#### Dataset excerpts:
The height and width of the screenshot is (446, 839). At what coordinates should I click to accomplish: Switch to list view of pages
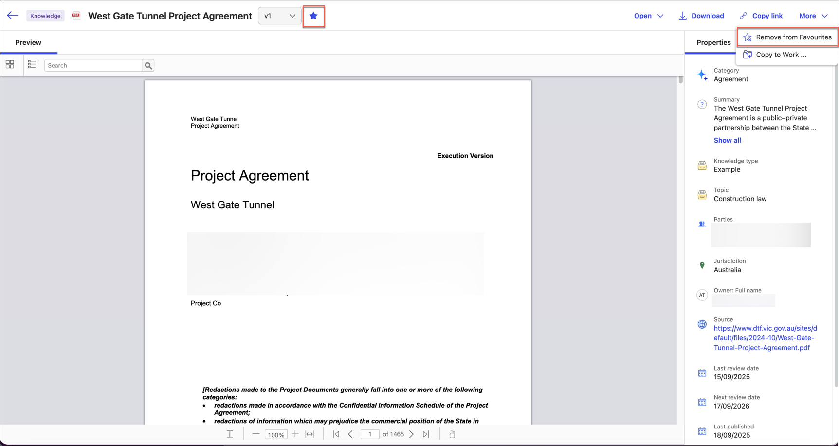31,64
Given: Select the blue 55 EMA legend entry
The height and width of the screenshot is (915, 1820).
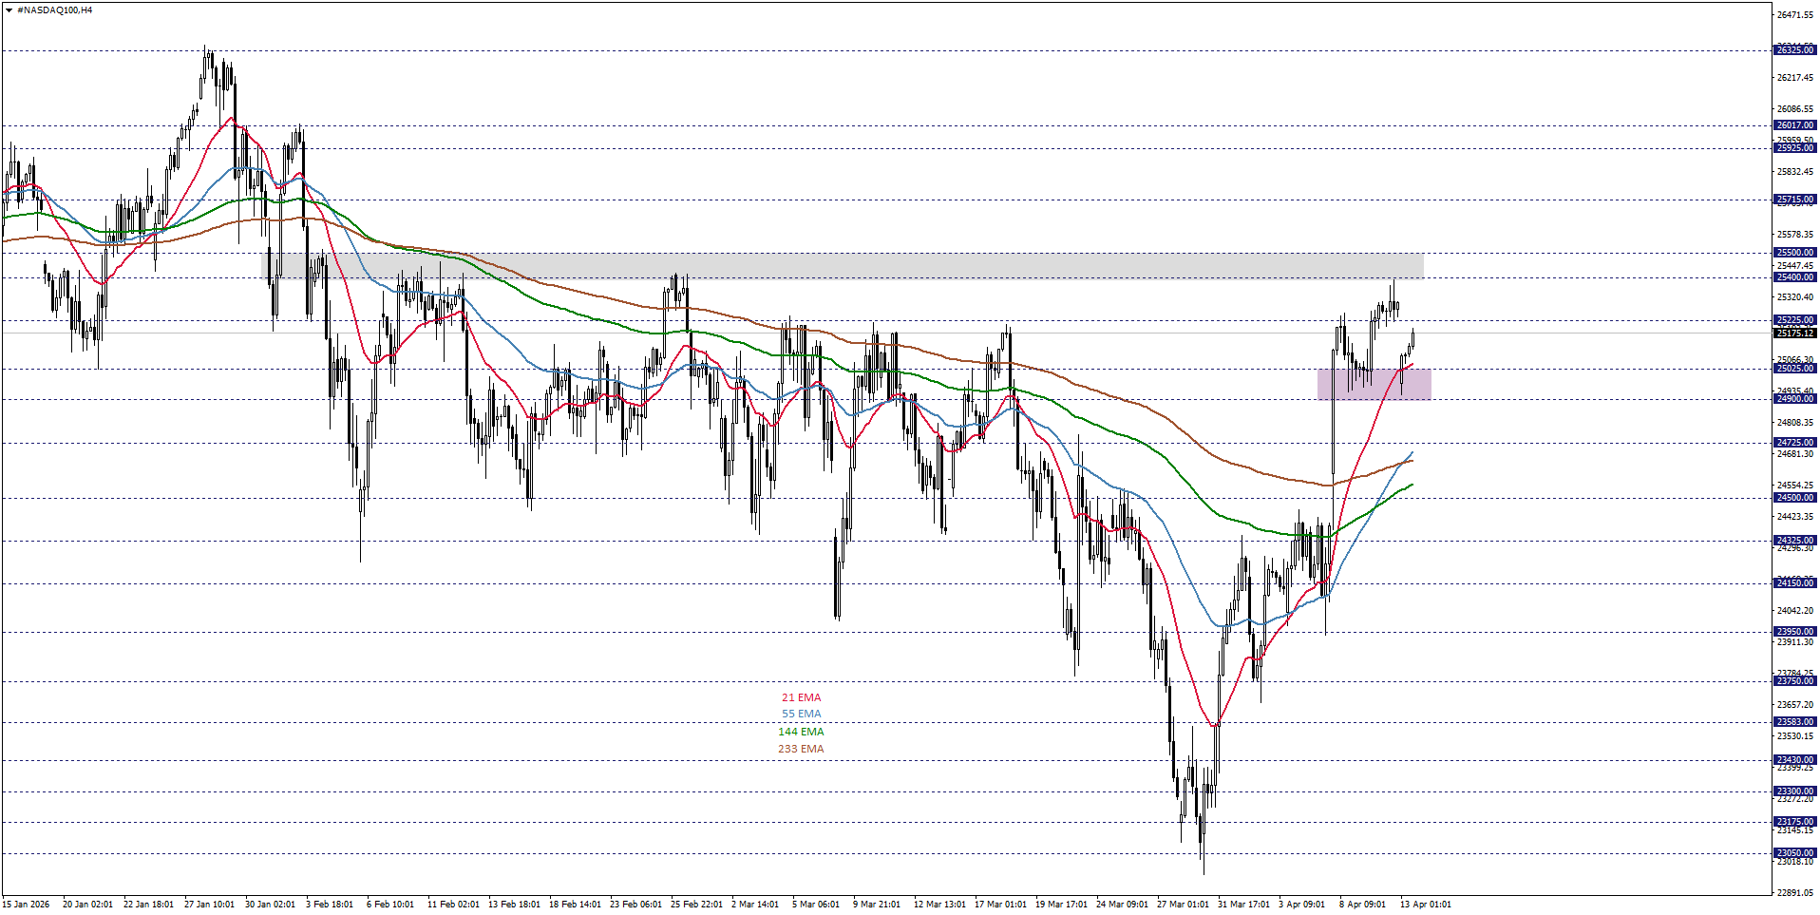Looking at the screenshot, I should 803,714.
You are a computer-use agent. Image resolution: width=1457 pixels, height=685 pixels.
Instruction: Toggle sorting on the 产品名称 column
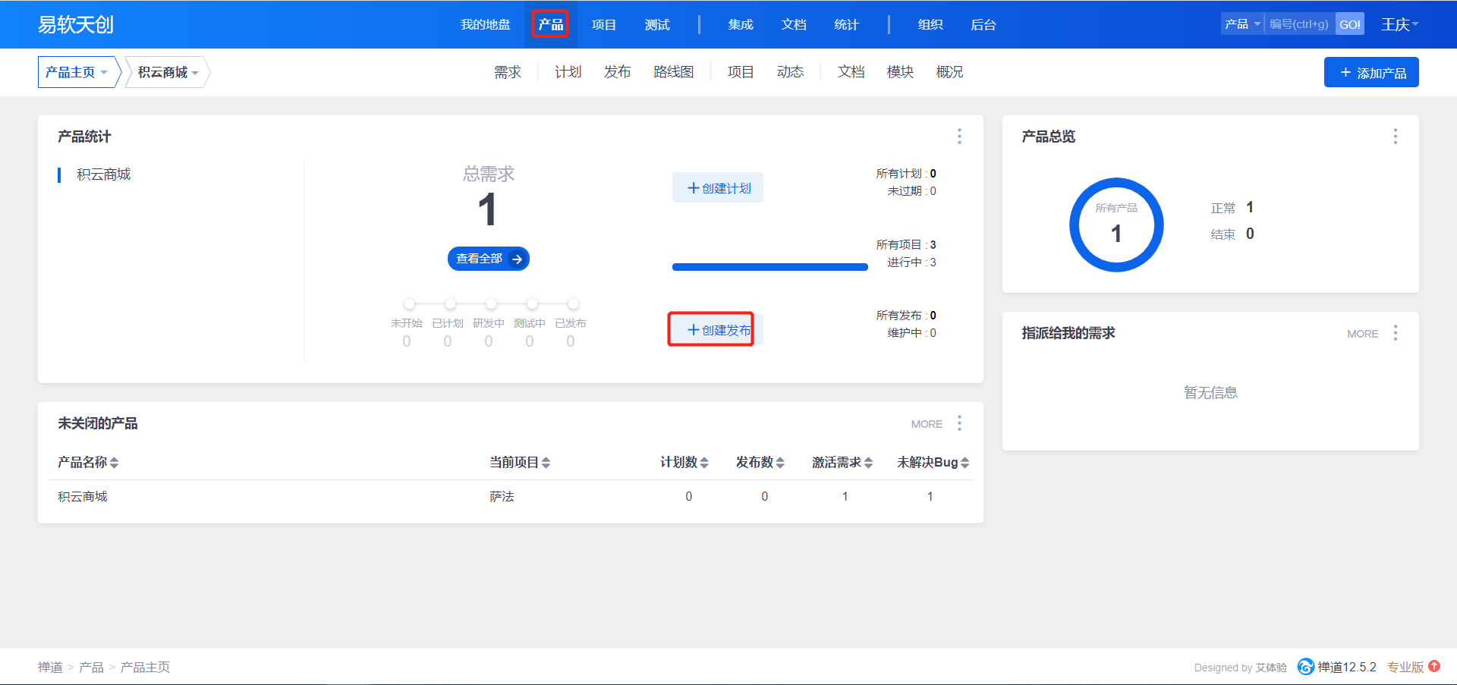pos(115,462)
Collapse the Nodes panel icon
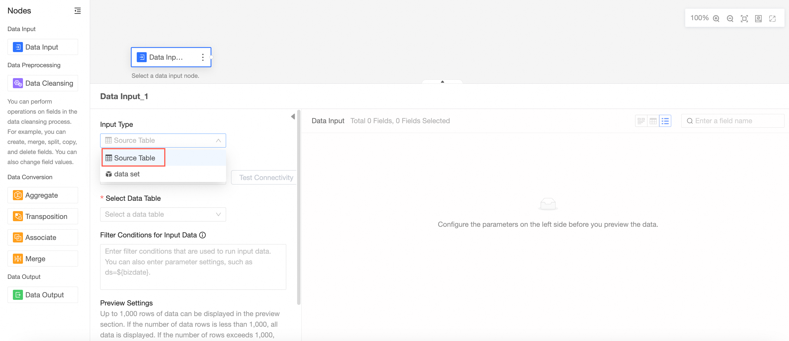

#### Task statement:
Reproduce all of the records above exactly, but exclude the pictures.

#### Your response:
The height and width of the screenshot is (446, 839). At what coordinates should I click to accomplish: Switch to list view of pages
31,64
Given: Select the blue 55 EMA legend entry
The height and width of the screenshot is (915, 1820).
Looking at the screenshot, I should 803,714.
You are a computer-use agent. Image resolution: width=1457 pixels, height=685 pixels.
Instruction: Toggle sorting on the 产品名称 column
pos(115,462)
Collapse the Nodes panel icon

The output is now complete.